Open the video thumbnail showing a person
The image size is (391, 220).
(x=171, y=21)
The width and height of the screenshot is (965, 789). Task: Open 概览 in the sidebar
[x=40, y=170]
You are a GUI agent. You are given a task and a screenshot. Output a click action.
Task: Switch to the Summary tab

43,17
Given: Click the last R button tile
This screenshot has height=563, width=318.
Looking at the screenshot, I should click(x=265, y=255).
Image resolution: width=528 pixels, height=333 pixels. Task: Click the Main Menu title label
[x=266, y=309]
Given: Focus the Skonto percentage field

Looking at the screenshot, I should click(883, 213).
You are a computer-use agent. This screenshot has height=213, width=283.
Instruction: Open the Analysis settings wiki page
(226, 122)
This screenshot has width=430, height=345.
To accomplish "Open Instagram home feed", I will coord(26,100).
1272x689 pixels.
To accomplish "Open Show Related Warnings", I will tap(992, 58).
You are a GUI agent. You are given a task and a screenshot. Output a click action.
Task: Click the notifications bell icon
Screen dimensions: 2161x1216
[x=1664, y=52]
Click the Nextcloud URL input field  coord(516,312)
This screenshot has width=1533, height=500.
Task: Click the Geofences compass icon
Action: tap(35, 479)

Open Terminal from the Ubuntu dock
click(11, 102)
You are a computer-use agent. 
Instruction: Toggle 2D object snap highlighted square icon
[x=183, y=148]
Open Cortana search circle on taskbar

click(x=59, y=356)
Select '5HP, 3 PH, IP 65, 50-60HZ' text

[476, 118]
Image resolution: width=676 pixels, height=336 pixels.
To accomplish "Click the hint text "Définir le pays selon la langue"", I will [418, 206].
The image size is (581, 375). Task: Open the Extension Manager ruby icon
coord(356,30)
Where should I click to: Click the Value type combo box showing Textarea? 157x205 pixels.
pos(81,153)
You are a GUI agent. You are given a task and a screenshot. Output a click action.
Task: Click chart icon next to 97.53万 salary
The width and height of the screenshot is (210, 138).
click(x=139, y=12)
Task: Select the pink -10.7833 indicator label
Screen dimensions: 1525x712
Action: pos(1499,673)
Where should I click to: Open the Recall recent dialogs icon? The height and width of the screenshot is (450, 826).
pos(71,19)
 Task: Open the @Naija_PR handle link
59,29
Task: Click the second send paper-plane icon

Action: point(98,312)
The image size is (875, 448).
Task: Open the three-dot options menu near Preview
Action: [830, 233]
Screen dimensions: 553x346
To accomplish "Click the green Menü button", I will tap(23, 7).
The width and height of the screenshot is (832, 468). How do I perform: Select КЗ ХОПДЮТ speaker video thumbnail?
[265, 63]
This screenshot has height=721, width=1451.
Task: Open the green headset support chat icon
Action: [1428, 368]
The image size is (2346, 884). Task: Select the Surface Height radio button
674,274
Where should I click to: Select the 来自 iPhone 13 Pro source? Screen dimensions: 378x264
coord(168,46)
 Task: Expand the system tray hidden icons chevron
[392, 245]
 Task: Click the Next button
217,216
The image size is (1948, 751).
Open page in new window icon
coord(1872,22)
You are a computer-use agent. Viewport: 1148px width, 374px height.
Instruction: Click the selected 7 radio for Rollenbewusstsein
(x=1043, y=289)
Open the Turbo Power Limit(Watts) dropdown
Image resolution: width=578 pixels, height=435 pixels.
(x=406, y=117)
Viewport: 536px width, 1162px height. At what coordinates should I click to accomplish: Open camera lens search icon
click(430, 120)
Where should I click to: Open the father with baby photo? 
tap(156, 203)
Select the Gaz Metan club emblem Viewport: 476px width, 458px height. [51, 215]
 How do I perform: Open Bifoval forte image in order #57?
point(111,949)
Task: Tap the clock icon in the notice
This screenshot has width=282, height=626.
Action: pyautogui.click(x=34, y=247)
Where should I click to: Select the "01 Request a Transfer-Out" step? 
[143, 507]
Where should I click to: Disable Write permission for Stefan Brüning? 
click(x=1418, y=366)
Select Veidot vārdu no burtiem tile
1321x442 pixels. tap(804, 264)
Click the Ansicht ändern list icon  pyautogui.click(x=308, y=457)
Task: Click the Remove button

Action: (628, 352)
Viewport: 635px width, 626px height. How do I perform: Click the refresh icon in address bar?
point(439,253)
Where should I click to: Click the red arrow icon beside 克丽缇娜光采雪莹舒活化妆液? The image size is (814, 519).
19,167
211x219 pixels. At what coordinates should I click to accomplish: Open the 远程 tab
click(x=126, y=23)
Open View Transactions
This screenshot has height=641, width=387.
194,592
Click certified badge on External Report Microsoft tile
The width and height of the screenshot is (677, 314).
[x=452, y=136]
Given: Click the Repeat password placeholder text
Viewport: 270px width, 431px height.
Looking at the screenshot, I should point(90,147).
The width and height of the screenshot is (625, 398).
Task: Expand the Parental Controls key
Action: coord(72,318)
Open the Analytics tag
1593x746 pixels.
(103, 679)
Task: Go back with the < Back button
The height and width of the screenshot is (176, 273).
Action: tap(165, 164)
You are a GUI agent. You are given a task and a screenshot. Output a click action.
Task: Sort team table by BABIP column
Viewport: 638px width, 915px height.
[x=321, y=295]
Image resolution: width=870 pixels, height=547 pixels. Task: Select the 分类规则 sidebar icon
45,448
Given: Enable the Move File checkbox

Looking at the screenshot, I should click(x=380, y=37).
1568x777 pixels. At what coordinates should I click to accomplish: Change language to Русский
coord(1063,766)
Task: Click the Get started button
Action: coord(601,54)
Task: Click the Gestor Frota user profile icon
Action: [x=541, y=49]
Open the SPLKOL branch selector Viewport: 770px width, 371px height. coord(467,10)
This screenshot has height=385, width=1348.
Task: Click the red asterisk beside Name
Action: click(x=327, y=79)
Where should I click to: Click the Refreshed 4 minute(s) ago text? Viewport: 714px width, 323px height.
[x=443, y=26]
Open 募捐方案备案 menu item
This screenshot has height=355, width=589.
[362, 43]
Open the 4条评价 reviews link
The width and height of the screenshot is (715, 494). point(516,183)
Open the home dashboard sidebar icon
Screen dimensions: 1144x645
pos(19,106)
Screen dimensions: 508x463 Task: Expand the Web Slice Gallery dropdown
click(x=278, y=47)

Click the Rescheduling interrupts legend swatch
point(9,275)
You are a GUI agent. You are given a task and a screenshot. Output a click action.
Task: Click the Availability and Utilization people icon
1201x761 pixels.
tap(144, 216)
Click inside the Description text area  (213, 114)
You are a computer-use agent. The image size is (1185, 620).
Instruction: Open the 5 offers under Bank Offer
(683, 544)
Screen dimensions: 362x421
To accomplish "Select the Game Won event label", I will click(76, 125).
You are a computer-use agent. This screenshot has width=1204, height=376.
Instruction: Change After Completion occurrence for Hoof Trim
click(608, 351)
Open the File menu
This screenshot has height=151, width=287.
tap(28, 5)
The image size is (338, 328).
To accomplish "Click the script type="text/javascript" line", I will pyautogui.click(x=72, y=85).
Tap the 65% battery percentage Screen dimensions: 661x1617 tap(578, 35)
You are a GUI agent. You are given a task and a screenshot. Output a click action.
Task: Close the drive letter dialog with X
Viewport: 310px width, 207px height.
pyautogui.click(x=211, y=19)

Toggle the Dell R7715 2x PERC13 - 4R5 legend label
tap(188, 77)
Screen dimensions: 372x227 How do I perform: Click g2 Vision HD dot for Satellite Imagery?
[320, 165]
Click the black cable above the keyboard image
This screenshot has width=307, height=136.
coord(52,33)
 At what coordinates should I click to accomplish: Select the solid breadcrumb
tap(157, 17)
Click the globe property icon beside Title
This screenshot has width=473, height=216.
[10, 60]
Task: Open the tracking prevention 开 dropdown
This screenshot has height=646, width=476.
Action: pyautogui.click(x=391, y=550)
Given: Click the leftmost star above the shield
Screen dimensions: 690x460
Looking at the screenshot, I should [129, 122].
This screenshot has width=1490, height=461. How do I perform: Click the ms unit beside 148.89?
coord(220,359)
◇ ◇ ◇ ◇ ◇
### ACTIVITY
Provide every line from the material that contains the word "computer".

### ANSWER BOX
You are a computer-use agent. This screenshot has height=213, width=283.
You are a computer-use agent. 
You are a computer-use agent. Viewport: 1148px width, 374px height.
You are a computer-use agent. The image size is (1185, 620).
You are a computer-use agent. This screenshot has width=1204, height=376.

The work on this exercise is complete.